Еще с минуту все молчали, а потом паренек, который взял банк, сказал — а вот этому какого черта здесь надо? Ведь он-то не умрет. И тогда все посмотрели на него. На мгновение он растерялся и не знал, что сказать. Так чувствует себя человек, пришедший без приглашения на вечеринку. Затем он откашлялся и сказал — может, ты и прав, но я буду все равно что мертвый. Мне, понимаешь ли, оторвет руки и ноги, мое лицо исчезнет начисто, так что я не смогу ни видеть, ни слышать, ни говорить, ни дышать, но даже мертвый я все равно буду жить.
Все они еще довольно долго смотрели на него, и, наконец, парень, похожий на шведа, сказал Иисусу — а ведь ему и в самом деле тяжелее, чем всем нам. И снова все молча посмотрели на рыжего, словно он был их главным начальником. А рыжий еще раз пристально поглядел на него и сказал — ладно, с ним все в порядке, оставьте его в покое. И тогда все пошли к поезду.

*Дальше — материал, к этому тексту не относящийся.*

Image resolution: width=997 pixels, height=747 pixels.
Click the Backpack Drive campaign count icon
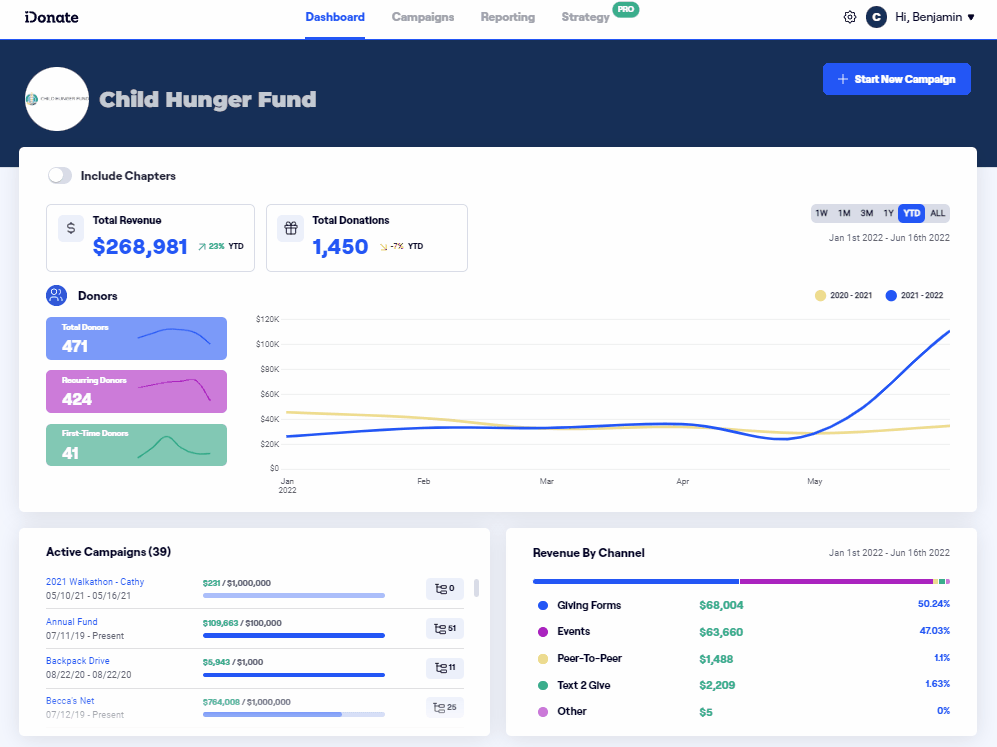444,668
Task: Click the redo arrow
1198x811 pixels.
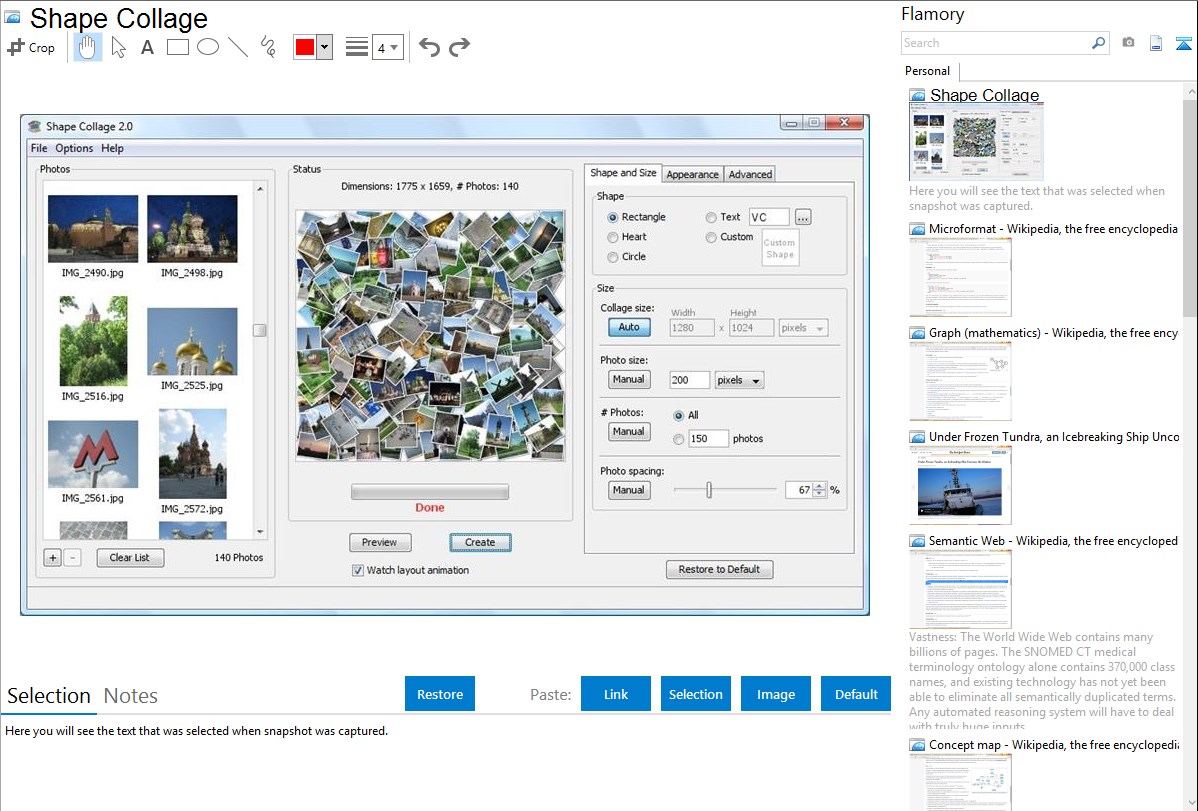Action: tap(460, 47)
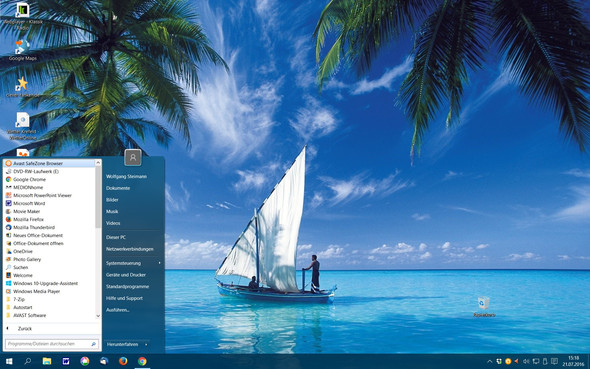Go back with Zurück
The image size is (590, 369).
(25, 328)
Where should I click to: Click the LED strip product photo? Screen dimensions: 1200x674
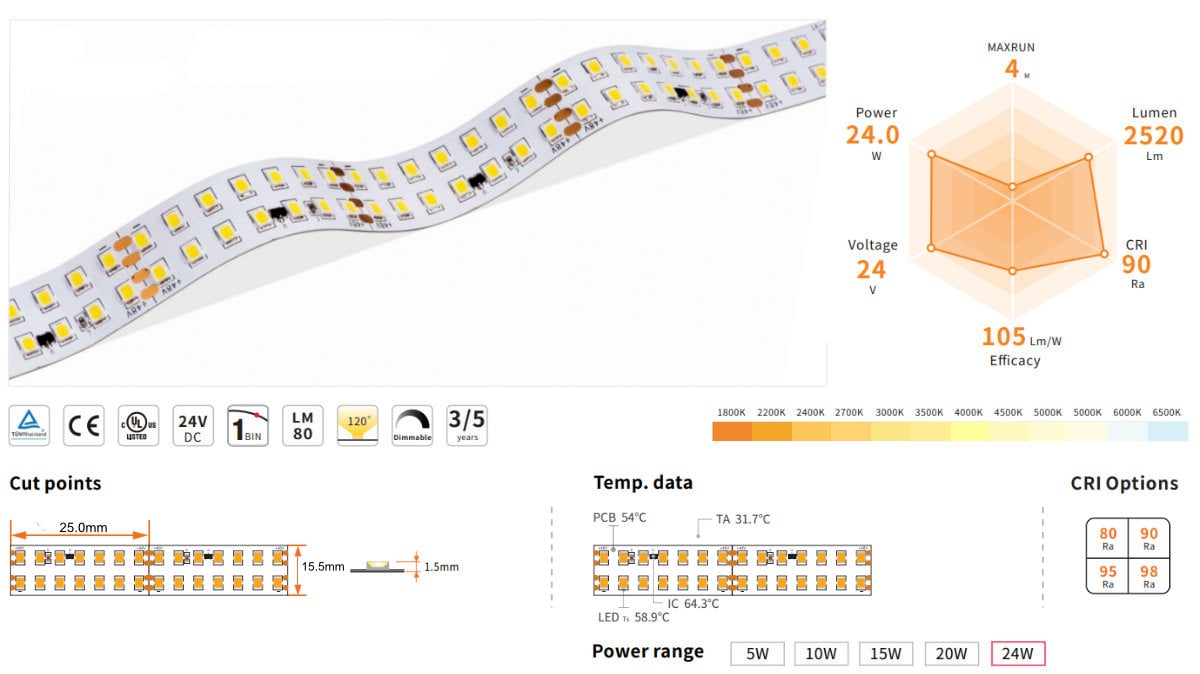click(418, 202)
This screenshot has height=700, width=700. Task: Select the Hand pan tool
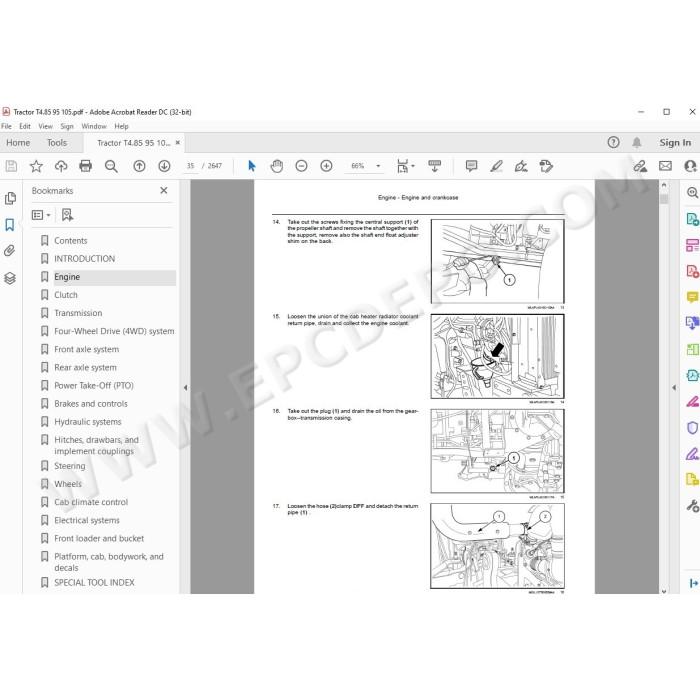[x=277, y=166]
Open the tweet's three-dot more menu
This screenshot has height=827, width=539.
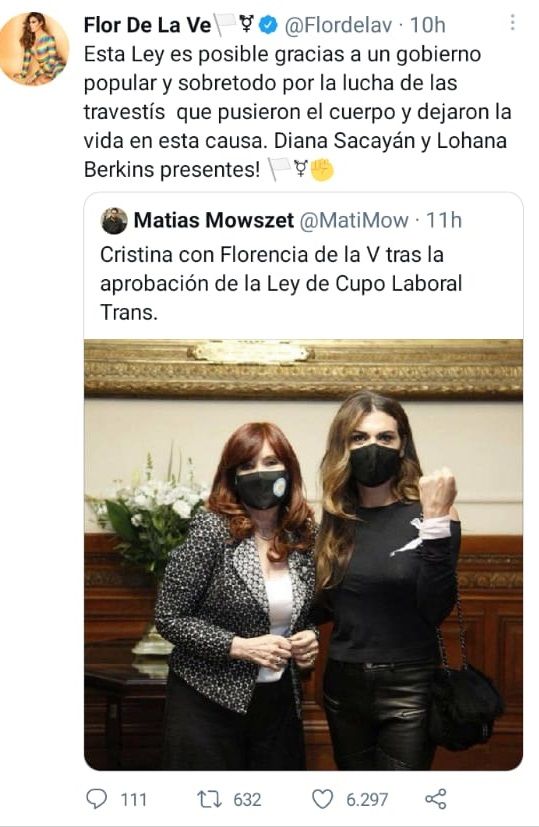(512, 23)
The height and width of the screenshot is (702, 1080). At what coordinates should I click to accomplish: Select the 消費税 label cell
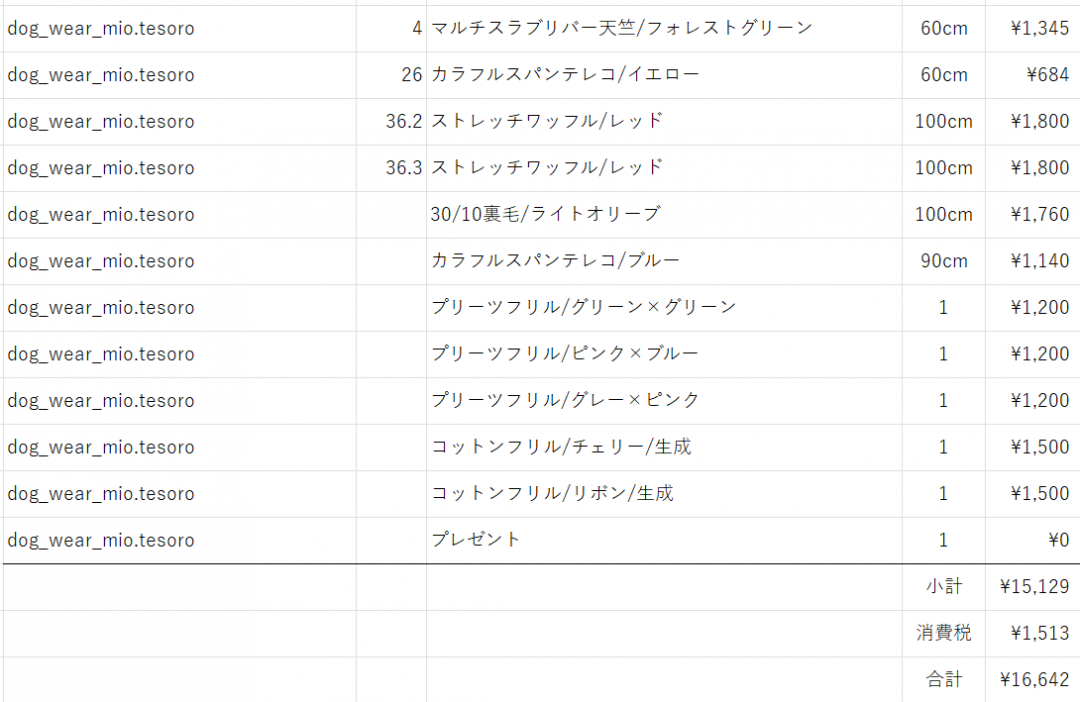point(944,633)
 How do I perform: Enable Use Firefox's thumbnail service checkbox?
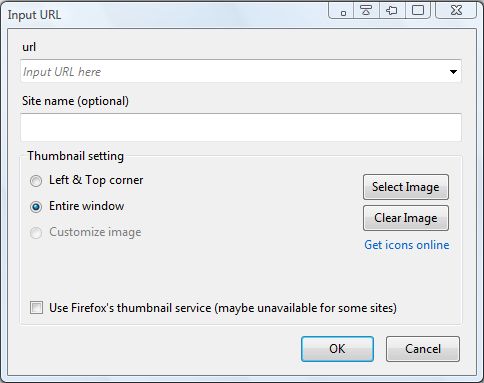pos(36,307)
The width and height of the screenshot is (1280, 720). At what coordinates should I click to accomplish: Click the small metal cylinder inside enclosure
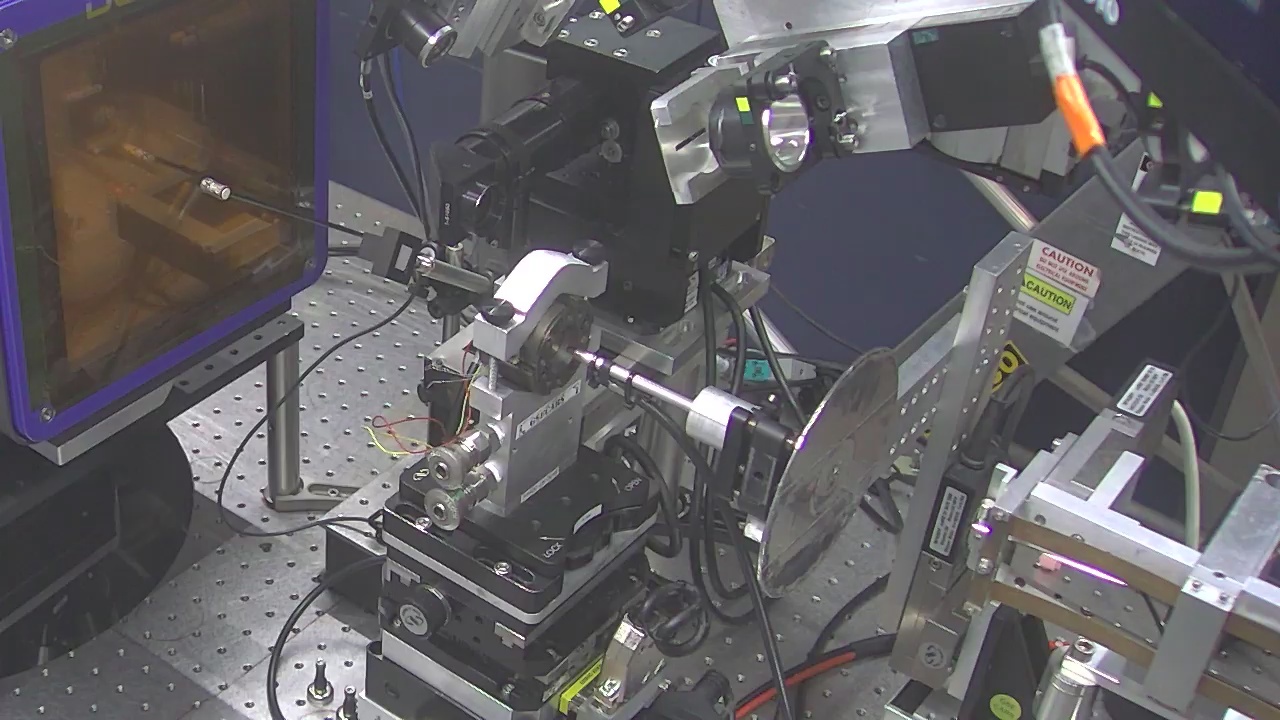pyautogui.click(x=214, y=188)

По дороге на вокзал паренек, который выиграл, спросил Христа — скажи, Христос, ты поедешь с нами? Поеду, ответил Христос, но недалеко, мне надо проводить еще много поездов, много мертвецов, ты даже не поверишь сколько. Тогда они залезли в вагон, а Христос легонько подпрыгнул и очутился верхом на паровозе. Когда поезд тронулся, все подумали, что свистит паровоз, но это было не так; это Христос, взгромоздившись на котел, вопил во всю мочь. Так они и ехали — под перестук колес, под вой Христа, восседавшего на локомотиве. Его одежды развевались на ветру, а сам он вопил во всю глотку. Поезд мчался так быстро, что, глядя в окно, можно было видеть только одну сплошную линию, больше ничего.
Вскоре поезд оказался среди большой пустыни, раскаленной желтой пустыни, зыбившейся под лучами солнца. Где-то далеко парило облако, даже, скорее, дымка, повисшая между небом и землей, но поближе к земле. И прямо из дымки появился Христос, шествующий из Таксона. Он плыл высоко над пустыней, в свисающих пурпурных одеждах, и волны горячего воздуха омывали его.
И, глядя на Христа, вознесшегося над пустыней, он почувствовал, что больше не может оставаться в поезде. В этом поезде ехали мертвые и живые, а он не принадлежал ни к тем ни к другим, и поэтому ему незачем было торчать где бы то ни было, для него уже нигде не осталось места, он был забыт и покинут, одинок и заброшен навсегда. Поэтому он выпрыгнул из окна вагона и бросился бежать к Христу.
А поезд, полный кошмаров, несся сквозь солнечный свет под хриплый посвист паровоза и хохот мертвецов. Но в пустыне он был один, он бежал и бежал туда, к Христу, парившему в своей пурпурной мантии в раскаленном небе. Он бежал что было сил и, добежав до Христа, рухнул к его ногам на горячий песок и зарыдал.